Figure 1. — A single frame, redrawn from the animation used to study perception of intention in Heider and Simmel’s (1944) experiment.

Our question about processing limits or capacity is different than the questions that have been the usual focus of interest in studies of the perceived animacy of simple shapes. Most work has focused on the stimulus properties that produce a perception of animacy. Historically, Michotte (1963) did the classic work describing when motions and interactions produce a causal interpretation (Did this object cause the motion of that object?). More recently, Scholl and Gao (2013) produced a taxonomy of motions that look animate (Did that spot ‘decide’ to move or did it simply move when hit by some other item?). Similarly, Tremoulet and Feldman (2000, 2006) asked observers to assess the animacy of a small moving dot that changed direction and speed of movement. Dots that underwent larger direction or speed changes were perceived to be more animate than dots that underwent smaller changes. More complex states like “chasing” can be modulated by subtle cues such as whether an object is oriented toward another object. You do not tend to chase things that you are not looking at (Gao, McCarthy & Scholl, 2009, see review: Scholl & Tremoulet, 2000; Gao, Newman & Scholl, 2010). Pantelis and Feldman performed a series of studies exploring how human observers attribute mental states to autonomous virtual agents and how they categorize those mental states in dynamic displays where agents forage for food and each agent can explore, gather, attack or flee from other agents (Pantelis et al., 2016; Pantelis et al, 2012; Pantelis & Feldman, 2012).
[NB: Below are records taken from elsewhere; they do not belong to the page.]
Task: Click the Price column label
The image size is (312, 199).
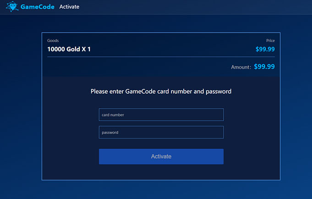Action: click(x=270, y=41)
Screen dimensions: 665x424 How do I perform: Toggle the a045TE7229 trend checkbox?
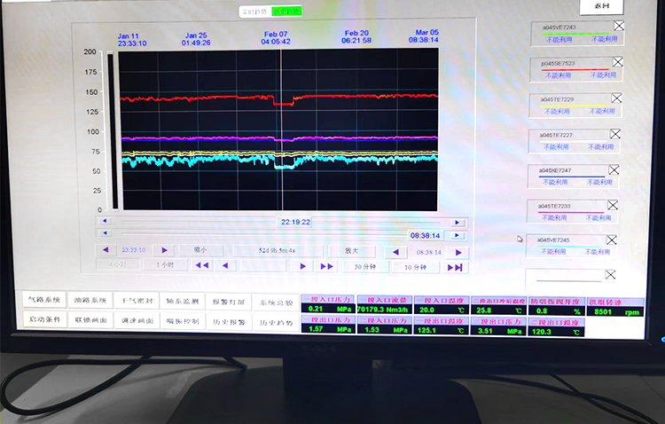pyautogui.click(x=616, y=98)
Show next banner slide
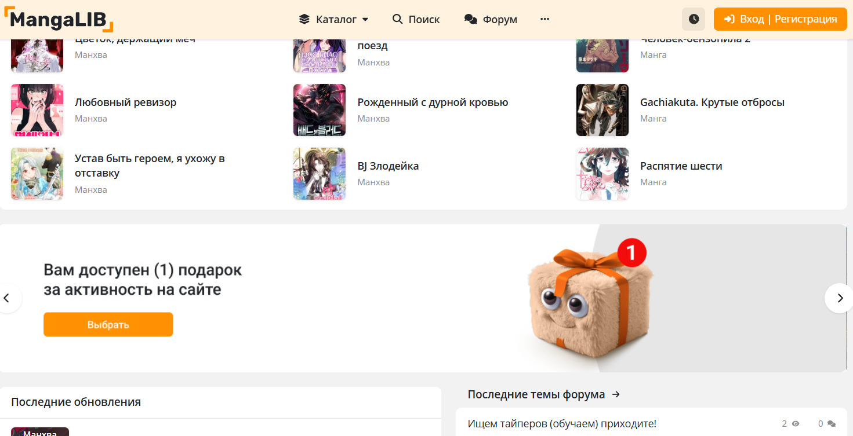 [x=839, y=298]
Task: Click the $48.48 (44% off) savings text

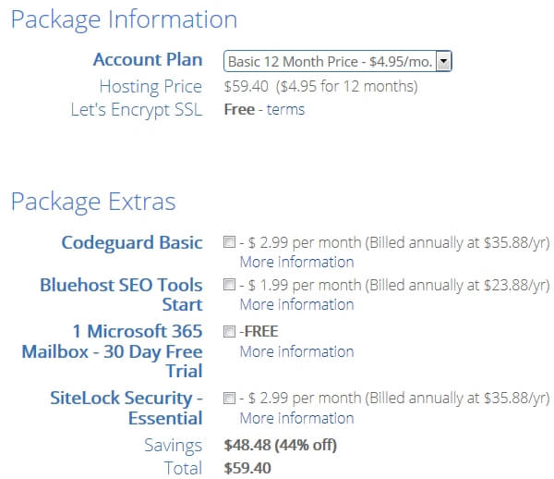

We are asking about the stories that arise when people apply these rules to moving objects and attempt to tell others about what they have seen. Assuming that different observers follow similar rules of inference, observers seem likely to agree about the interpretation of simple events or behaviors. For example, if one object makes contact with another and the second, previously stationary object moves, an observer might say that object A hit object B and caused it to move. Observer B is likely to agree. Multiple objects can generate similarly simple stories if objects can be grouped. For instance, a single “wolf” object can be perceived as “chasing” a collection of “sheep” objects (Gao, McCarthy & Scholl, 2009). But what happens when the numbers of agents or groups of agents gets larger? If we view 3, 4, or more items, each performing its own rule-governed behavior, what do we perceive? If one observer creates an account of the activity in a multi-item display, would another observer recognize that account as clearly referring to that display? What is the limit on the number of agents that we can integrate into a coherent, generally agreed upon narrative? The purpose of this paper is to make an estimate of that limit – a limit we will call our ‘Heider capacity’ in honor of the classic Heider and Simmel work.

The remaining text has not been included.